Teseo sacaba los filos al cuchillo. Hundió su mano entre las crines de su frente y descendió la mano hasta los belfos. Su aliento cálido le templó la mano fría, como muerta. El reflejo de su mirada le encogió el corazón. Sonrieron. Aunque no tuviera labios, sabía por su respiración que estaba contento de verla. Ariadna llevó su frente a la suya, donde los cuernos curvos y rubicundos competían contra el arco de la luna. Las manos de ella rodearon el rostro hasta llegar a su cerviz. Se aportó de él y se colocó al lado del hermano. Le empujó para que se moviese, apremiándole a ponerse en pie. Sin embargo, de su boca sólo salió un gruñido de dolor.
Le miró a los ojos. Encerrados en aquellos óvalos de ébano descubrió su silueta y la del ateniense, cuya espada le rozó el hombro para clavarse en el cuello y traspasarlo. El color de su mirada se volvió viscosa como la sangre que manaba de la herida y los empapó a ambos. Teseo la asió del brazo y la arrastró en dirección al lecho de piedra donde la depositó sin esfuerzo. La panoplia dorada cayó al suelo. Ariadna se arrastró hacia el lado opuesto de la mesa. Teseo subió, espada en mano.

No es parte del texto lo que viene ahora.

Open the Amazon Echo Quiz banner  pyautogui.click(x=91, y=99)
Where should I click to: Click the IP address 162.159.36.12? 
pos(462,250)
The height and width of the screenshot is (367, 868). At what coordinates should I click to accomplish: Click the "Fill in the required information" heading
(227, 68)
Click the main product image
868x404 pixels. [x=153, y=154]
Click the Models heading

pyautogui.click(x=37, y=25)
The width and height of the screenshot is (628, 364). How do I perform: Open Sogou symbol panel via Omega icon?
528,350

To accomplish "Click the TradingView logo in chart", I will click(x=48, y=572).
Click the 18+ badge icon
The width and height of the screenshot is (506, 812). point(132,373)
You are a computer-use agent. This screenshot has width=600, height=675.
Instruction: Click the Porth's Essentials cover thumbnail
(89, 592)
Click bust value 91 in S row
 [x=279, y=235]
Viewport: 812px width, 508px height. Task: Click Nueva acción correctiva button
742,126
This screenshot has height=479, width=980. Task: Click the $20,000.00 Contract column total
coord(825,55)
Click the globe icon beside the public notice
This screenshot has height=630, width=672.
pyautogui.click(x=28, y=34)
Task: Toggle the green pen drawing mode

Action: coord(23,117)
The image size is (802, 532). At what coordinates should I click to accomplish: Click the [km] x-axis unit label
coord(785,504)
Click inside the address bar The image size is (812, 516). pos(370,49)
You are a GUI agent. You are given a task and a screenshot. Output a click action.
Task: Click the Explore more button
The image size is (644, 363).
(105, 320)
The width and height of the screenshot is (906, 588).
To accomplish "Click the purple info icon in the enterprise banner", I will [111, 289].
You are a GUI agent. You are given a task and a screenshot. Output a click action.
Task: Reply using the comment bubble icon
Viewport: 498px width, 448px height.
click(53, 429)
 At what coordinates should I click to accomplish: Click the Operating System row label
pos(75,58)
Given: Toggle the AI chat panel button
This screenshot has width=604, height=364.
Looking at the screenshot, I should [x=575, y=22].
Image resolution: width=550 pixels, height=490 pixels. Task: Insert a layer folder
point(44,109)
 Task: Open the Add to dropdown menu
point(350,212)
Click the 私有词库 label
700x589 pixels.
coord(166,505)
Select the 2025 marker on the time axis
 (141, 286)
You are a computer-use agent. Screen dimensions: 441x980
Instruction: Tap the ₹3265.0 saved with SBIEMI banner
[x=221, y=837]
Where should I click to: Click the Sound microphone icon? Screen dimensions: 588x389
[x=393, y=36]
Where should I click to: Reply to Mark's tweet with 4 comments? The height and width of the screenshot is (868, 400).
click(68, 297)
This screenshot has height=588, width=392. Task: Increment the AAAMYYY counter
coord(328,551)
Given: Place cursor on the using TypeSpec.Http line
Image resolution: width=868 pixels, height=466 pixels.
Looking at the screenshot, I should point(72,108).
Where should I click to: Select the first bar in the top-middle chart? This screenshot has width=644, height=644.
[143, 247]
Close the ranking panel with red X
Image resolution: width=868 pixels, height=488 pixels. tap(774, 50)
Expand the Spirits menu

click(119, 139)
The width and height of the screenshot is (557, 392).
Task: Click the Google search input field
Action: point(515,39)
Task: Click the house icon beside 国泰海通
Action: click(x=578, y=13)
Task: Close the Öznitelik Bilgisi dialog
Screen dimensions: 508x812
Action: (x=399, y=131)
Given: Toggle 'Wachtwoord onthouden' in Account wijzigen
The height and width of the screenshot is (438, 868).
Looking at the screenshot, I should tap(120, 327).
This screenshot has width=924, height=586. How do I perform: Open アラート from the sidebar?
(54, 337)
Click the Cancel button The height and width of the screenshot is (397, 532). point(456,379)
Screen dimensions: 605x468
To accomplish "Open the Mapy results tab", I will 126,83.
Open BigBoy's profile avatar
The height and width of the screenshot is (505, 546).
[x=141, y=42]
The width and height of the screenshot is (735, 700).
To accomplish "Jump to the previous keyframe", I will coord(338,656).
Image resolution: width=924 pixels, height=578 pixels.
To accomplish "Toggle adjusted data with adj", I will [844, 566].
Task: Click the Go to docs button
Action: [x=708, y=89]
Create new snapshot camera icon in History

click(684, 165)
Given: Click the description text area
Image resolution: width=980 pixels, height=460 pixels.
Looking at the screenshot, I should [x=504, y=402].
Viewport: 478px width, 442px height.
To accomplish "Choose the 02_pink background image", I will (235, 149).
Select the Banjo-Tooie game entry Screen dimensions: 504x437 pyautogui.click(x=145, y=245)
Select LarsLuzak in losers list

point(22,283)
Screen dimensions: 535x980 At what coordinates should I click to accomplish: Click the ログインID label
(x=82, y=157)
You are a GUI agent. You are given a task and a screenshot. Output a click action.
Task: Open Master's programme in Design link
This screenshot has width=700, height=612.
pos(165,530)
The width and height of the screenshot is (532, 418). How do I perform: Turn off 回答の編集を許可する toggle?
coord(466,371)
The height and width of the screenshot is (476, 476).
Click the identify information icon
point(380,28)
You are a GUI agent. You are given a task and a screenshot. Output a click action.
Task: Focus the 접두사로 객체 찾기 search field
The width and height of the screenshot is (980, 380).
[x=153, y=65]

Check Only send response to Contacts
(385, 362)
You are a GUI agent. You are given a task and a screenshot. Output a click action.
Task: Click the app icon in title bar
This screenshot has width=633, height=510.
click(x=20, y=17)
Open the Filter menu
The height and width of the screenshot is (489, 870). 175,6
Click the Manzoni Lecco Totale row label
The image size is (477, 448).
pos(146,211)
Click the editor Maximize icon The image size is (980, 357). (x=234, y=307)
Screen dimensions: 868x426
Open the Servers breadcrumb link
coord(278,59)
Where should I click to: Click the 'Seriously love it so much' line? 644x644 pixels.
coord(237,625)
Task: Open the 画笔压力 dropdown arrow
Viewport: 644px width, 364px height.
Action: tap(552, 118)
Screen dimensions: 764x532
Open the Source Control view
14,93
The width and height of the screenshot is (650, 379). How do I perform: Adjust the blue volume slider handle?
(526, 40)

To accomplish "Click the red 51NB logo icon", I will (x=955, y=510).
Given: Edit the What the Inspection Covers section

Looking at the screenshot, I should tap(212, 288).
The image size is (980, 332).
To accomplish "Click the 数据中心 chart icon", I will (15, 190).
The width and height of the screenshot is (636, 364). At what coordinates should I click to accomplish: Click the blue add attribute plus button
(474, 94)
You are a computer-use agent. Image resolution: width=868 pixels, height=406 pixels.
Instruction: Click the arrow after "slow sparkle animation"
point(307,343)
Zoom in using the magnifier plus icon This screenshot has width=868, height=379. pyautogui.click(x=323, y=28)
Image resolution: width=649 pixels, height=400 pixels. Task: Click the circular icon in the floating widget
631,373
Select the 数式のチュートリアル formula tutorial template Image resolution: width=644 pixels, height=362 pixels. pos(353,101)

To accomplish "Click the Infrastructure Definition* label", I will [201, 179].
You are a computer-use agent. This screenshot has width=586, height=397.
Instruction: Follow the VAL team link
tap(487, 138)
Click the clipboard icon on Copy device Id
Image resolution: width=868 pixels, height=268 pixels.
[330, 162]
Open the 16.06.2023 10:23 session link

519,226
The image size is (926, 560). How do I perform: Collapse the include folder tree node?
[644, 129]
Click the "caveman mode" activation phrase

Ariadna había perdido el hilo que le permitió entrar y que ahora le impedía salir. Teseo le agarró del tobillo y la arrastró hacia sí. Se miraron a los ojos. Jadeaba. Soltó la espada. Ariadna le golpeó. Teseo le apretó las muñecas frías, como muertas. Ella pataleó contra sus piernas torneadas de atleta. Los cuernos de la luna y de la testa del minotauro se alinearon en fatal hora. Ariadna, la más pura, jamás lo olvidaría.
Siempre le recordaría admirando el mar de Creta en el jardín superior, aquel que daba a la trampa que habría de ser su hogar y sepulcro, cuando todavía no sabía que iba a tener que dejar su vida palaciega para convertirse en un mito.